**Extract provided**
[start]

It looks pretty much like any other shopping-center Chinese eatery, with its big red chairs, red-draped tables and paper table mats printed with your Chinese horoscope. Sturdy knives and forks (but no chopsticks unless you ask) and a big menu that features all the Chinese-restaurant standards from moo goo gai pan to beef chow mein further enhance the illusion.

But if you're a foodie with a yen for the exotic, you'll want to take a closer look at Peking City: Just about any time you drop by for lunch or dinner, you'll find the room filled with Chinese families, scrutinizing a special menu all in Chinese, and happily tucking into some really interesting looking dishes.

Check ahead for Taiwanese
If you're intrigued by Peking City's Taiwanese goodies and want to give them a try, it might pay you to call ahead before making the trek to Springhurst.

Because these dishes require special ingredients, not all dishes are always available, so it's best to check. (On the flip side of this coin, your call may reveal plans for unusual off-the-menu specialties available on request.)

As it turns out, the big draw for our Chinese-American neighbors is an authentic Taiwanese menu - a regional cuisine new to Louisville - featuring the hearty, earthy and often rustic dishes of this island republic off the east coast of China, where Chiang Kai-Shek's Nationalist forces fled after the Communists took control of the mainland in 1949.

A few of the Taiwanese dishes may be challenging to the uninitiated, such as beef tendon (actually a surprisingly enjoyable item for carnivores); but others, including a spicy shredded cabbage dish and big soup bowls full of hand-made noodles, are easy for just about anyone to enjoy.

Even though the specialty menu is in Chinese only, don't despair: You don't have to speak the language to enjoy Taiwanese dishes here. Just ask for help - Peking City's affable hostess Mrs. Ren (formerly of the old Szechwan-Hunan Garden at Bardstown Road and Goldsmith Lane), will gladly translate for you and make recommendations. Before long, she said, they plan to add an English menu with photos of the Taiwanese dishes.

[end]

**Required tasks**
1. Using the Peking City review, answer each question in one line, marked (a), (b) and (c).
(a) Which utensils are set on the tables unless a diner asks for something else?
(b) In what year did the Communists take control of the mainland?
(c) At which restaurant did Mrs. Ren work before Peking City?
2. Put this sentence from the Peking City review into Spanish: "Because these dishes require special ingredients, not all dishes are always available, so it's best to check."
3. Carry on the Peking City review from its final sentence.

**Listed records**

[start]

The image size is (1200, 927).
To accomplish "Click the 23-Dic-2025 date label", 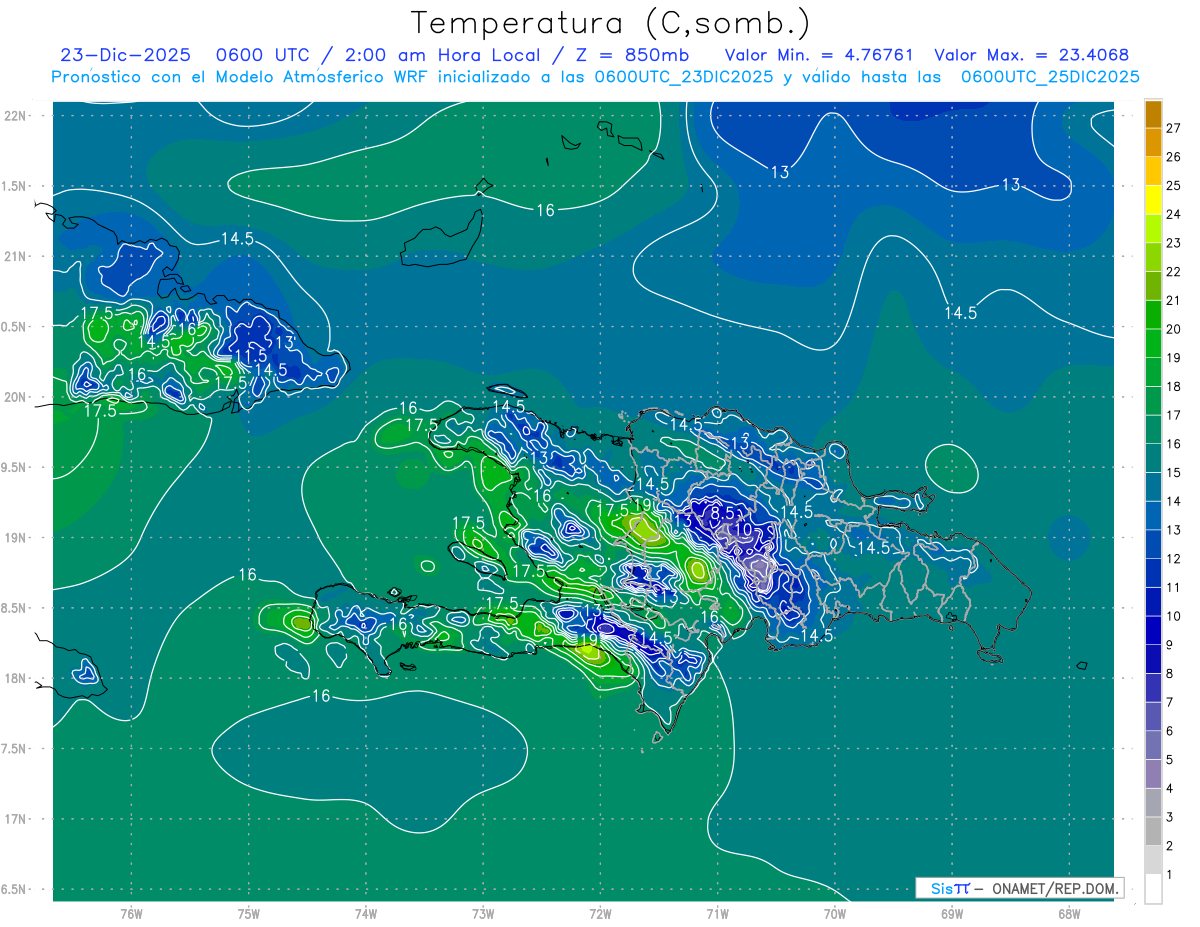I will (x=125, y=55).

[end]
[start]

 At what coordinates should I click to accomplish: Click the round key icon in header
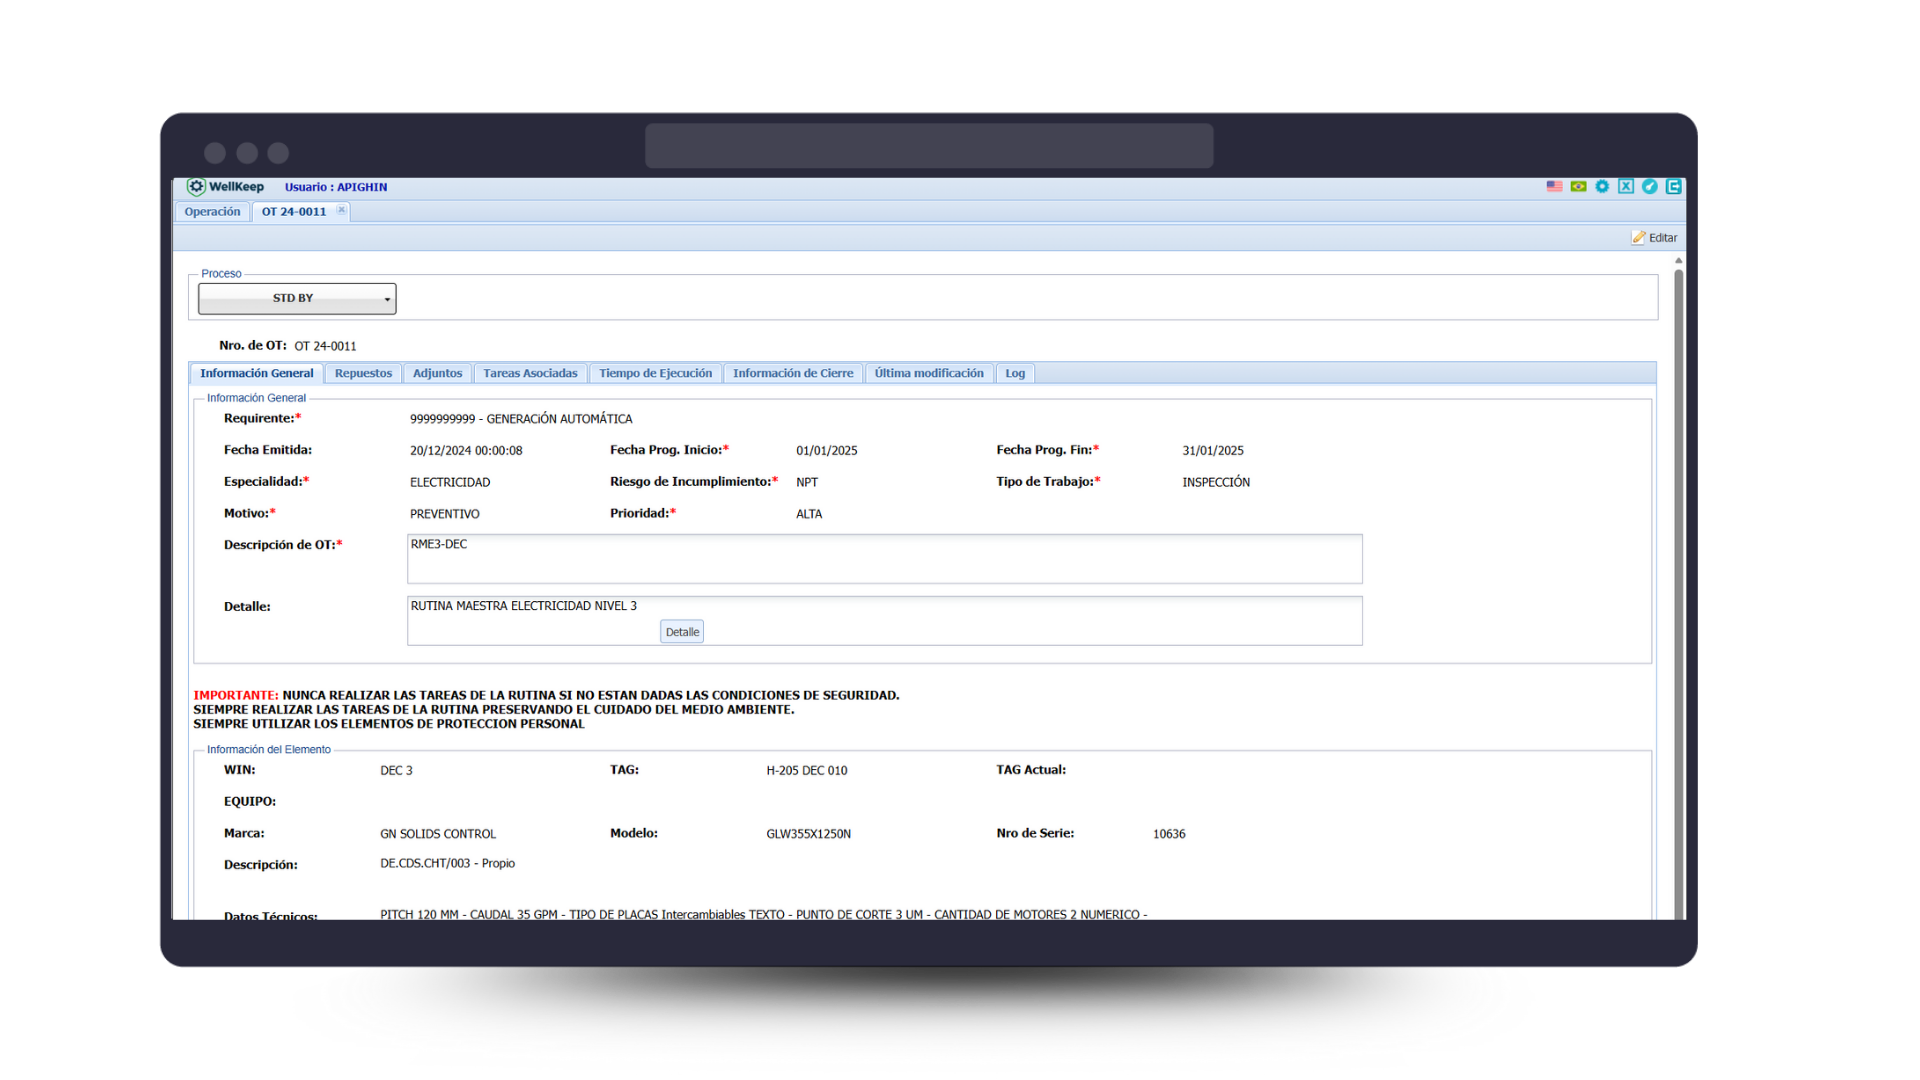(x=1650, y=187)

[end]

**In response**
1.
(a) Sturdy knives and forks.
(b) 1949.
(c) The old Szechwan-Hunan Garden at Bardstown Road and Goldsmith Lane.

2. Como estos platos requieren ingredientes especiales, no todos los platos están siempre disponibles, así que es mejor consultar.

3.
The owners, Chef Chen and family, are recent arrivals in Louisville from Richmond, Va., where they ran a popular Chinese restaurant for 10 years or so before taking a break.

The large shopping-center space is designed in standard Chinese-restaurant decor, not overly exuberant, with a grove of tall potted plant. Indeed, the art on the off-white walls is unusually classy - several Chinese paper scrolls, one or two of them featuring abstract motifs, the others traditional landscapes. Quiet Chinese vocal-instrumental music plays in the background, unobtrusive and faintly exotic.

The printed Chinese-American menu, as mentioned, is extensive and features just about all the traditional favorites. More than two dozen lunch specials are all $3.95 or $4.95, with main course, soup, egg roll and rice. The dinner menu includes well over 100 choices, including soups, appetizers and main courses that range from $5.55 (for numerous chow mein or rice and noodle dishes) to $12.95 (for "Treasure of the Sea" or several "skillets," the latter-day equivalent of the old Chinese-American "sizzling rice." A full family dinner for two, featuring two entrees, egg rolls, soup and rice, is $17.55.

We came for the Taiwanese dishes, though, and were richly rewarded. We told Mrs. Ren to surprise us and teach us the joys of Taiwanese, and she countered with a variety of goodies.

First came a couple of small plates that proved interesting both to look at and to taste.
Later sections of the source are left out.